# Cinema 4d help



## daedelus_icarus (Nov 14, 2005)

Hey all kudos on the site btw its helped me many times, heres a chance for another lol, Just wondering if any one knows good preferences for cinema 4d to make it run faster, and also when i render an avi its huge in filesize but if i raise the compression it looks bad, anybody know any good video settings cheers in advance :grin: 

i have a core 2 duo e6600 2 gig of ram and a x1900xtx so i dont know why its lagging so bad lolz

also why does no one use cinema i truly think its way better than max, any one agree?


----------



## Fr4665 (Nov 18, 2004)

i learned max and maya and never used cinema so i cant judge.

avi files are always huge when rendered in low compression, try using something like the quicktime format .mov thats usually good and has nice compression.

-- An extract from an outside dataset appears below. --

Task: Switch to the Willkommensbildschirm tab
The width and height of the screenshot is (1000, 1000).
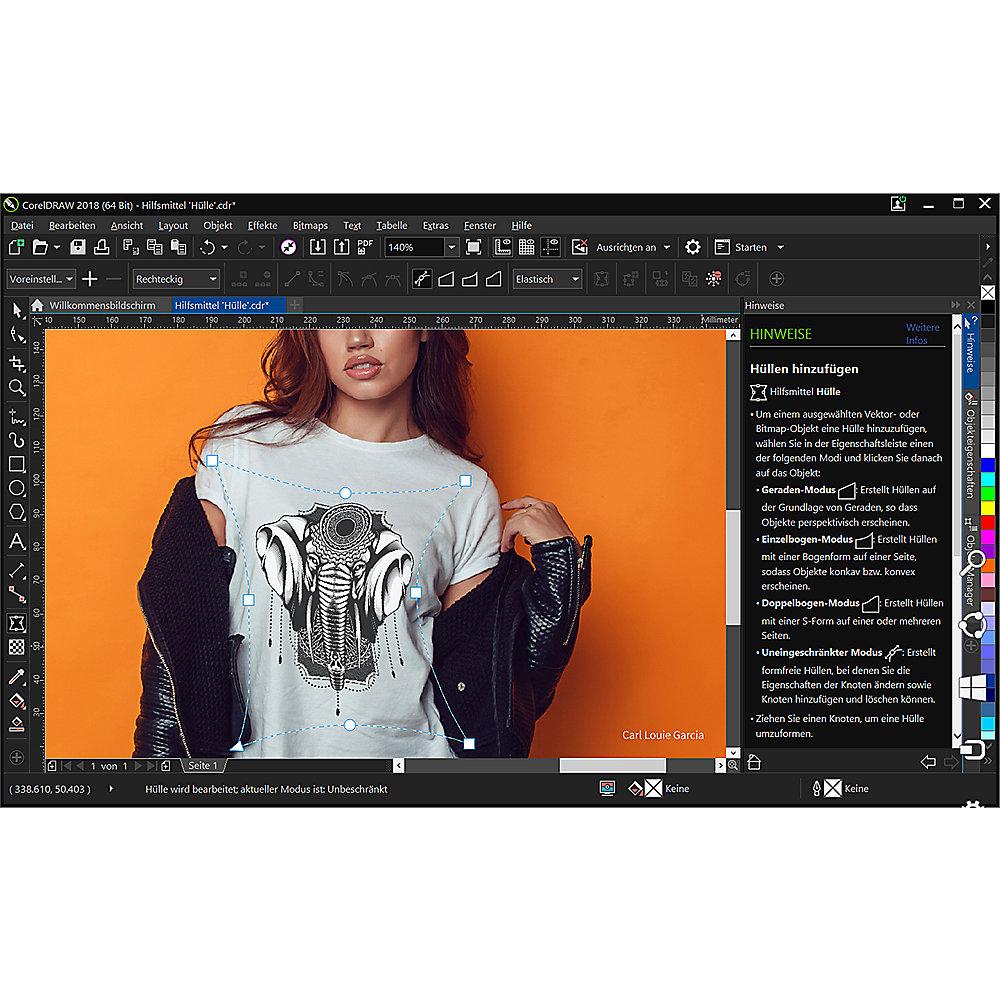Action: [102, 304]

for making it run faster, im not sure about cinema but in max you can adjust it via some scripts to utilize the dual cores and also HT. google around not sure if this is available for cinema4d


----------



## Inactive (Apr 11, 2005)

to get file size down try download k-lite codecs - full version. then when you are using a compressor use 'X-ViD MPEG-4' or even try a few others.
i used to use 'indeo©video5.10' but i think it needs to be a 1.33 aspect ratio to work. setting the compression quality to 100 will make the file larger, but the quality is better. for the X-viD i just leave the settings as they are.
3ds max would generally be considered to be better than cinema4d, but i've seen some good stuff done with cinema4d.

drivers are your best option to make cinema4d run faster. browse your video card manufacturers website and see do they offer anything. the help files might offer some insight to driver setup as well.

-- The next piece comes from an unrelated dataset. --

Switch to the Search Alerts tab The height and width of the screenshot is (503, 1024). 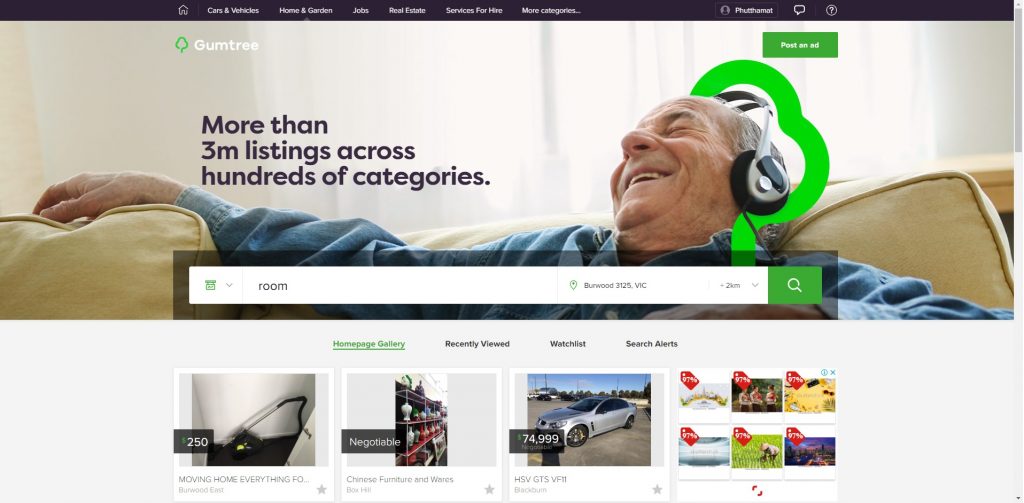tap(651, 344)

i always use openGL display drivers rather than direct3d.


----------



## daedelus_icarus (Nov 14, 2005)

thanks


----------



## ebackhus (Apr 21, 2005)

I haven't used Cinema 4D so i can't say which is better. What really matters is the artist.

For performance it's best to first make sure you're using the most updated drivers. You're running pretty new hardware so be on the lookout for new software.

I've brought my PC to a crawl in 3DS Max while modeling simply due to scene and texture complexity while using 3DS Max in Direct3D mode. OpenGL may work better since nVidia's are known for performing well with it. Unless you have a card DESIGNED for modeling then you'll almost always hit a limit point. From ATi there's the FireGL series and nVidia offers the Quadros. ManynVidia cards can actually be made into Quadros!

As mentioned before, you only want to render to uncompressed for pre-production work so there's no quality loss. For testing you can use XviD for great results at small sizes.


----------



## shujashakir (Apr 23, 2009)

some kind of pc express card-nvidia or any other-is essential for the 3d software in question. I am a user of cinema 4d and have basic nvidia card, which works fine. Even avi files are rendered fast though quicktime is my usual preference.
As for the question-which is better-c4d or maya-my vote goes to c4d for making the things simple. I don't like autodesk software for the obvious reason that they make even the simplest of things very complicated.
By the way i am looking for some help on expresso in cinema 4d. Does anyone know basics of it?


----------



## zuluclayman (Dec 16, 2005)

please start a new thread instead of using one from 2006 - you will have a much better chance of it being read and answered promptly.


----------